● HOW TO COMPLETE THIS TASK
If a line of the material holds the string "chart", please copy it.

● DATA EXTRACT
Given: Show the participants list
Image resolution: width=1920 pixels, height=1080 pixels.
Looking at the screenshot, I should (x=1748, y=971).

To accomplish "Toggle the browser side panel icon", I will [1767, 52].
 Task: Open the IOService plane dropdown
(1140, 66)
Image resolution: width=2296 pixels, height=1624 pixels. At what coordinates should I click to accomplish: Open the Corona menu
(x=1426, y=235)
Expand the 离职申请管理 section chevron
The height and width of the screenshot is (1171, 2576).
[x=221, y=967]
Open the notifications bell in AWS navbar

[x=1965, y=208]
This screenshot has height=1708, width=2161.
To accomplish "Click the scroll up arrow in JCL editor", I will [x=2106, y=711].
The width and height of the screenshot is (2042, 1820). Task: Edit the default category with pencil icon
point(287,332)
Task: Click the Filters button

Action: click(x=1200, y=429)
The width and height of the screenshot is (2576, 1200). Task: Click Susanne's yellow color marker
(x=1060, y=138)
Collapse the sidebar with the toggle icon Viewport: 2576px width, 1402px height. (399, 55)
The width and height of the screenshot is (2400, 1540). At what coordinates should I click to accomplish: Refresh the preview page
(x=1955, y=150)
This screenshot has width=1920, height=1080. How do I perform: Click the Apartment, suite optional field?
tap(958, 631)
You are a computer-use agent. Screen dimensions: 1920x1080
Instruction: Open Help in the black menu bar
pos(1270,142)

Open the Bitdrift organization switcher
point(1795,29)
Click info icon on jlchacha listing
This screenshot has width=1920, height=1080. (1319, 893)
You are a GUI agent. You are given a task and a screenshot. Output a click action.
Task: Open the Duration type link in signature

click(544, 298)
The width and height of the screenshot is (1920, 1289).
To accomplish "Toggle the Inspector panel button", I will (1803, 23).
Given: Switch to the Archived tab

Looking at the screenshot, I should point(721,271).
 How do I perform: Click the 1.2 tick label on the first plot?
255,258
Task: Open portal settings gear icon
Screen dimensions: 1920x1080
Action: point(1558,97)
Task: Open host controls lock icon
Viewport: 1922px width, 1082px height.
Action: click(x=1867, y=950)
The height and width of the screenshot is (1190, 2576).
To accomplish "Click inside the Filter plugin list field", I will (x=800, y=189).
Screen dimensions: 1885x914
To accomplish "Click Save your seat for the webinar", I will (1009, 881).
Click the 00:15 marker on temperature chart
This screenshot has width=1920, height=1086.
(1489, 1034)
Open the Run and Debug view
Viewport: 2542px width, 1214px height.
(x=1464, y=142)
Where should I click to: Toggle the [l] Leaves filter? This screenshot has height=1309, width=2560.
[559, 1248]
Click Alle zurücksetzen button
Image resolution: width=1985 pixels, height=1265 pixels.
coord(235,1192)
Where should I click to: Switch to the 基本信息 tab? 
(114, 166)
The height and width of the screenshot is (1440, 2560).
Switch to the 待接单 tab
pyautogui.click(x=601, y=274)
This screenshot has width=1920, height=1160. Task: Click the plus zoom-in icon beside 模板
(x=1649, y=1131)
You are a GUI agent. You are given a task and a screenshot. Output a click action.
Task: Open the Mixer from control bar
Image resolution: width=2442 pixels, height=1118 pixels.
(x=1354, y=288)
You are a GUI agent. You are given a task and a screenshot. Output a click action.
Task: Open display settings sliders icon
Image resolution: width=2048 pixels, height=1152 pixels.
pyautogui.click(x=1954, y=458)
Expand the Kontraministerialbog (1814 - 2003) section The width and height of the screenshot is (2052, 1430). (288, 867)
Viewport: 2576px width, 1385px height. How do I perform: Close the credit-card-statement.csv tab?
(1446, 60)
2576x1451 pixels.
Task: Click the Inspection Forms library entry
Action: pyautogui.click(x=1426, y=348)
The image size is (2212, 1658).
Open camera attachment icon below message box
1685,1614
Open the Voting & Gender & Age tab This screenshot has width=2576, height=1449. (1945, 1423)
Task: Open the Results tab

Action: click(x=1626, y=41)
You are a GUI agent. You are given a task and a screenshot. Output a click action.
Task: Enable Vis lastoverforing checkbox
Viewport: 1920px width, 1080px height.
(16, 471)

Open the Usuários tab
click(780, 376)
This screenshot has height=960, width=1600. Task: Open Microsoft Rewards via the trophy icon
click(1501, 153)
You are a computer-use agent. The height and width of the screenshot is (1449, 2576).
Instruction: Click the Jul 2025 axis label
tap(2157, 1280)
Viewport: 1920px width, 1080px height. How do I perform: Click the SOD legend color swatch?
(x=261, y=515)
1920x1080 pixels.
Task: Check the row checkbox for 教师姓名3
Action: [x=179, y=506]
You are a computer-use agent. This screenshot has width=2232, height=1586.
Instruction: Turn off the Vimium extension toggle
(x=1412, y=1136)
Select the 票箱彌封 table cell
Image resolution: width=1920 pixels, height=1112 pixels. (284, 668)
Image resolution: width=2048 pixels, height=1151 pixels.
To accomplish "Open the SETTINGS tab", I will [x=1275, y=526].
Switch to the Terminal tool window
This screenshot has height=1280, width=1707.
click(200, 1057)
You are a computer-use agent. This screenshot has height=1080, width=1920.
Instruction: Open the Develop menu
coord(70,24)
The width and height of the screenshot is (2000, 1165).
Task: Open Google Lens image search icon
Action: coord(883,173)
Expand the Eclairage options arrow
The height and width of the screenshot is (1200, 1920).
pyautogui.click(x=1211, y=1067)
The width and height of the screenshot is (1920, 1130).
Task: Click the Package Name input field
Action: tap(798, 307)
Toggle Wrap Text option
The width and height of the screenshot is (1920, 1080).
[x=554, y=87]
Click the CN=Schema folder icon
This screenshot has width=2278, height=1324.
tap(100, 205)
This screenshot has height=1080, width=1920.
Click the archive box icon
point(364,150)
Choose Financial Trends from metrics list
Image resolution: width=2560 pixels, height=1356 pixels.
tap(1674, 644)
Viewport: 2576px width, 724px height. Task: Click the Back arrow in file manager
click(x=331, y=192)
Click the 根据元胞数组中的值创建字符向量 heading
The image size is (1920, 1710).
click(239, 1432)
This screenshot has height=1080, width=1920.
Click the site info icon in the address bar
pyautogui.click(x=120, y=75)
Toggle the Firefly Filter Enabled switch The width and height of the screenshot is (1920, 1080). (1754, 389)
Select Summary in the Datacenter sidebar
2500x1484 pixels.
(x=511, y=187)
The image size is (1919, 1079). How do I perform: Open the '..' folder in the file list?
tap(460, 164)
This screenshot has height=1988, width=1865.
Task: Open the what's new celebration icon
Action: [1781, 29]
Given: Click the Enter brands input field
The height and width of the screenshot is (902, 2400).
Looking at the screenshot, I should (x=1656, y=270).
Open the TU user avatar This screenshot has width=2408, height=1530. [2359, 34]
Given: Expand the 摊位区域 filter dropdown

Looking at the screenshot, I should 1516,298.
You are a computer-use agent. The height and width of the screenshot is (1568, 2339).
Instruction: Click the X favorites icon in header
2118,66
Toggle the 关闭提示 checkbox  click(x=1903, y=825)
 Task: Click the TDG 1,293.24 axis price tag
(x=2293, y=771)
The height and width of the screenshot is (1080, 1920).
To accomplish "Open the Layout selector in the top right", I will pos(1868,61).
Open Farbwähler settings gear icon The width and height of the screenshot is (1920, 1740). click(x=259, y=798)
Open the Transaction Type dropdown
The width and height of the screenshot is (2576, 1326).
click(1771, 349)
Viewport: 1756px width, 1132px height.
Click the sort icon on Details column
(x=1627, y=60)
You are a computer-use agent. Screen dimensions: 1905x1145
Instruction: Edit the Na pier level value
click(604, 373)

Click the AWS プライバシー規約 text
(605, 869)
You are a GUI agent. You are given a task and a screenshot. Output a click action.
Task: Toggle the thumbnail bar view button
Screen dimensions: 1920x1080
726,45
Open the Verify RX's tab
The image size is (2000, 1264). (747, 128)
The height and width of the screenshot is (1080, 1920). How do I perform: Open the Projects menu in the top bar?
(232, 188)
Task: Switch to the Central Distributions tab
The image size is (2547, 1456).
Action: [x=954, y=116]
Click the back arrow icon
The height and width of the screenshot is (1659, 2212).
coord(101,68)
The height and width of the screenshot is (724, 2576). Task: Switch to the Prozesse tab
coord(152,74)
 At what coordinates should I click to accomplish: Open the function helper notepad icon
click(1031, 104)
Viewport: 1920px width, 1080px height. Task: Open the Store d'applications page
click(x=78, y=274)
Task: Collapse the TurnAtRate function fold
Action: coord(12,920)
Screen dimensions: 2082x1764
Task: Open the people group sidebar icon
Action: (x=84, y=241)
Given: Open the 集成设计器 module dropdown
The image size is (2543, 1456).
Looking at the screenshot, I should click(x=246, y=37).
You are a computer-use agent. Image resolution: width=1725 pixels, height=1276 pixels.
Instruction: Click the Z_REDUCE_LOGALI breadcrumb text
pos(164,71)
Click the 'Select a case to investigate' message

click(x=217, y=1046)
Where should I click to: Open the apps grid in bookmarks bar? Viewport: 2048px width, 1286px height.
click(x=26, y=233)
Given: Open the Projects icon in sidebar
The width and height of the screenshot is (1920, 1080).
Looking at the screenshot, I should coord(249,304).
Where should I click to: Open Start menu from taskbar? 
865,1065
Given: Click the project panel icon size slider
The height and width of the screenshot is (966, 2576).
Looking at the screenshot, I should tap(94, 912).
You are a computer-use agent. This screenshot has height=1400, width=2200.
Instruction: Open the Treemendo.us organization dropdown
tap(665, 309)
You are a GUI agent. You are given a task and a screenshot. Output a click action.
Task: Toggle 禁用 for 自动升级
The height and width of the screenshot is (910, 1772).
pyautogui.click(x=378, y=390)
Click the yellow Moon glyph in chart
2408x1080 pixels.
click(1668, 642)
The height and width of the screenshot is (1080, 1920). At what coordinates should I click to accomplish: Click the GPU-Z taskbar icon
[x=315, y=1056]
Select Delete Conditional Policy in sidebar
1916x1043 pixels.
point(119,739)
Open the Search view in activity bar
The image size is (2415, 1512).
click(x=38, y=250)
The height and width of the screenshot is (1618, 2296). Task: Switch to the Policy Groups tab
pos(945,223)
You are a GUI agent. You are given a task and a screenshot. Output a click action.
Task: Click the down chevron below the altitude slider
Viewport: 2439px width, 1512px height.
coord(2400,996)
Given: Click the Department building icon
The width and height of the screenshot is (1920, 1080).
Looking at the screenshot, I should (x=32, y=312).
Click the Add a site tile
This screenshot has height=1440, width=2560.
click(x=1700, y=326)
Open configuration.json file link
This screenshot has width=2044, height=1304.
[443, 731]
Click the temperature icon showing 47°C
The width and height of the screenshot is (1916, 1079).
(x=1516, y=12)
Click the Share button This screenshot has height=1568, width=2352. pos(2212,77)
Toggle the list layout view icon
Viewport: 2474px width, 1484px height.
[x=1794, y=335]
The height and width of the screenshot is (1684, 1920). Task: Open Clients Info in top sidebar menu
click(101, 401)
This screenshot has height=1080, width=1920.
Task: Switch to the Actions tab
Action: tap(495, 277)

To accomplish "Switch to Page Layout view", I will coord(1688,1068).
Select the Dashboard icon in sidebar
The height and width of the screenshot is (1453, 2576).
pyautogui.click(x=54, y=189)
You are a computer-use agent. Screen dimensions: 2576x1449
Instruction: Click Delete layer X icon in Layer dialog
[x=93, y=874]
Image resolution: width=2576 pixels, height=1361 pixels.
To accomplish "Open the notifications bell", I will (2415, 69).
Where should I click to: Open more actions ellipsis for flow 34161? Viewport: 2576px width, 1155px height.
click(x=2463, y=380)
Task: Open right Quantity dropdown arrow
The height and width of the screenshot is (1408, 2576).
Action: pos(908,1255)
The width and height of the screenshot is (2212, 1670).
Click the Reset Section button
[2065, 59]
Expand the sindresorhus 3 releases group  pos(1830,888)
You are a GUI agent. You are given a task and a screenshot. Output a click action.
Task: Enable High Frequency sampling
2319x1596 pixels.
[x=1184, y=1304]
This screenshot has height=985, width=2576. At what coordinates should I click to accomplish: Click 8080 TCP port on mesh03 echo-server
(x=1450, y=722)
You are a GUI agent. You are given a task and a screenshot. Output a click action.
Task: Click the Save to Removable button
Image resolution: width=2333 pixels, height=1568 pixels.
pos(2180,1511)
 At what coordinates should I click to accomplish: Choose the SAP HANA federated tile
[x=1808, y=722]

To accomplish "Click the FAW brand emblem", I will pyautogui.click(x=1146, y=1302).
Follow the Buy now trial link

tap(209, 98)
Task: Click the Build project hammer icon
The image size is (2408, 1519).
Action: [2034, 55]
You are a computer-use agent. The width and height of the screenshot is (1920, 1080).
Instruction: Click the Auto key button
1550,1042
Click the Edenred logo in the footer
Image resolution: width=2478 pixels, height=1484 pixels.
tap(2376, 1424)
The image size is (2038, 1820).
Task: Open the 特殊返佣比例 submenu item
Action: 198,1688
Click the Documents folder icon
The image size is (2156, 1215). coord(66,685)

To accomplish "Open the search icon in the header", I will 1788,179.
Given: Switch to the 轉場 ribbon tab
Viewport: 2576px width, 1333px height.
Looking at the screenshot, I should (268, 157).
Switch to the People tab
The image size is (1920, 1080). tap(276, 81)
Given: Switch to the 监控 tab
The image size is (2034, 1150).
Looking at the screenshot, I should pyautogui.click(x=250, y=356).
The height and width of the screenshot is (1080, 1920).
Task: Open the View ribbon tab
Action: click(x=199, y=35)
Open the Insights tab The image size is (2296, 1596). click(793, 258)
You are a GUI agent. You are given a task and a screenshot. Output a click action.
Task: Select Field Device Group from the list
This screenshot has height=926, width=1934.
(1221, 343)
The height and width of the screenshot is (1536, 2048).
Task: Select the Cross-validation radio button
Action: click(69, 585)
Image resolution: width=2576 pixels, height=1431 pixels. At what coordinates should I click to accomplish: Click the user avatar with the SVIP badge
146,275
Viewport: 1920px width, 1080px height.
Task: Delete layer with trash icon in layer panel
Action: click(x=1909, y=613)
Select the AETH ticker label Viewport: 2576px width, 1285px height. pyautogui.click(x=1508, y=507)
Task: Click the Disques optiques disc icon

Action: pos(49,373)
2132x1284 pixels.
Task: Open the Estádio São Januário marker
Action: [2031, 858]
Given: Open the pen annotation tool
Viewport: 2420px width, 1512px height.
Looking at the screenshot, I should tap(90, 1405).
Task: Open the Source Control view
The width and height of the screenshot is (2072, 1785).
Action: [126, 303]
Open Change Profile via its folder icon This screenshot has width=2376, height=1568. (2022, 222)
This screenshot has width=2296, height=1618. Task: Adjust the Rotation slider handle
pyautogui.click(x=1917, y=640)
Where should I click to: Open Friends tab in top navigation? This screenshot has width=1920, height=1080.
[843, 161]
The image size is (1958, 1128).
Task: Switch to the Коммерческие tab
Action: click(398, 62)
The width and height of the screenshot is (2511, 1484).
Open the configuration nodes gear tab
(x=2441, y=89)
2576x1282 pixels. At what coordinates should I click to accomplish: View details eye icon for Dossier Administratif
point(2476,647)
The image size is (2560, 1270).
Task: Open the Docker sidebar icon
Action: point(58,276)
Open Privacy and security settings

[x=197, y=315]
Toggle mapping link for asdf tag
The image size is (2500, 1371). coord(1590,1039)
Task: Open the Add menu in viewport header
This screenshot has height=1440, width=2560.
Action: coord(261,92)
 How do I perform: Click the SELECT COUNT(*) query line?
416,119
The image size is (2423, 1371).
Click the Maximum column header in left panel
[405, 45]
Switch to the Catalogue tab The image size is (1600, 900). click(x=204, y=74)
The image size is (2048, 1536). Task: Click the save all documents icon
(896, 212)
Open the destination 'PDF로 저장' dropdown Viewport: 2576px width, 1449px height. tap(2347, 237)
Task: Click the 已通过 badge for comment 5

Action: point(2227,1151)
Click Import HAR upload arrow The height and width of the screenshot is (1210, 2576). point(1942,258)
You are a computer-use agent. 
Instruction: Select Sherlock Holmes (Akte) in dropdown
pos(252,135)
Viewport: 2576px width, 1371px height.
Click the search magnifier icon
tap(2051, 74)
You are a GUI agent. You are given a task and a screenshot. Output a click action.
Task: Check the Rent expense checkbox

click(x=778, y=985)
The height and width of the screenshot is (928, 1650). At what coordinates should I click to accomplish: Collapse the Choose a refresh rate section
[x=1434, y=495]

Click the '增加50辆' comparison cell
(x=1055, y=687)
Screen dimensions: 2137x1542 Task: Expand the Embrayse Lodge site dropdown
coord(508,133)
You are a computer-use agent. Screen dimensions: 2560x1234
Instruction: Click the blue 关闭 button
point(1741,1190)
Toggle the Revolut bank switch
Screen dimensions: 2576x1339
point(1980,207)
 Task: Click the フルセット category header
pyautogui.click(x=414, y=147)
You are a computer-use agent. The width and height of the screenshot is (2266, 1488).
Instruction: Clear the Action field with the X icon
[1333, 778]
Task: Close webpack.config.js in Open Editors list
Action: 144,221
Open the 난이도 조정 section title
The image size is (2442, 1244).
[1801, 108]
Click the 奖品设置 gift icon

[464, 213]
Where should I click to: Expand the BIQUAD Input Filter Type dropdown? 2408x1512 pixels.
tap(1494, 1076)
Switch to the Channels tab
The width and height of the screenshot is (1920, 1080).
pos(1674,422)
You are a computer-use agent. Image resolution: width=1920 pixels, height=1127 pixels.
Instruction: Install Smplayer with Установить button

● ANSWER SECTION
Click the 00:15 marker on temperature chart
Click the yellow Moon glyph in chart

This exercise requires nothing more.